Department of Energy awards $3 million to UT engineers for research

     The Center for Petroleum and Geosystems Engineering at The University of Texas at Austin has been awarded more than $3 million by the National Petroleum Technology Office of the U.S. Department of Energy to conduct research on advanced oil recovery technologies.

     “These four research grants will have a highly beneficial effect on our research program,” said Dr. Gary Pope, director of the center. “It gives us the ability to plan for our research activities over a significant period of time and it also allows us to put forth major efforts in some of these research areas on a scale that we previously could not. It will greatly benefit many current and future students who will have the opportunity to work on these projects as research assistants.”

     UT petroleum engineering professors, research staff, and students will seek to advance knowledge in several areas of subsurface engineering. Technologies emerging from these projects will be transferred to the nation's petroleum industries, and they can also be applied to a range of other natural resources such as ground water.

     Three of the four research projects will be supported for three years and one is a continuation of present work, which will be funded for an additional year.

     The UT Austin Center for Petroleum and Geosystems Engineering is the largest and most diversified oil recovery research center of any university in the country.

The four areas of research are as follows:

  • Dr. Mukul Sharma was awarded $1,008,000 to characterize the "wettability" of oil reservoirs and its effect on oil recovery. Wettability is the property that makes oil or water spread on a solid surface: for instance that makes water bead up on a freshly waxed car.

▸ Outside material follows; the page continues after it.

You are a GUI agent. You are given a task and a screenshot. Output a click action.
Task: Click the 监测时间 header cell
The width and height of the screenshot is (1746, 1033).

Wettability has a huge impact on oil recovery but is poorly understood, especially in cases where parts of the reservoir (or even neighboring sand grains) differ in wettability. This project will study what causes differences in wettability, and how these differences can be determined, and how they affect oil recovery.
  • Drs. William Rossen, Russell Johns, and Pope were awarded $888,000 to study the development of more efficient gas flooding applicable to shallow reservoirs. This program will bring together both laboratory experiments and advanced computer methods to improve the recovery of oil from oil reservoirs by gas injection. Gas is injected into oil reservoirs because it can partially dissolve in the oil, making the oil flow more easily to wells. Methods are needed to "enrich" the gas with oil in order to help the process work at lower pressures in shallow reservoirs. In addition, foam can help the gas flow more evenly across the oil reservoir and thereby recover more oil.
  • Drs. Mojdeh Delshad, Kamy Sepehrnoori , and Pope were awarded $880,000 to improve the simulation of chemical and microbial methods for oil recovery. These researchers have developed a computer model of these processes called UTCHEM, which is widely used to study both oil recovery and ground water cleanup methods. This model will be further developed and applied to better understand and predict the complex phenomena associated with improving oil recovery.
  • Drs. Mary Wheeler, Pope, and Sepehrnoori were awarded $252,000 in additional funds to continue the development of a new generation framework for parallel reservoir simulation. This project will develop the next generation of computer simulators for oil reservoirs on massively parallel computers and clusters of PCs. "Parallel" simulators achieve greater speed by doing the calculations simultaneously on a large number of processors. The ability to store and process huge amounts of information will allow this oil reservoir model to achieve an unprecedented level of geological and process detail and realism in its results, and thus better predictions.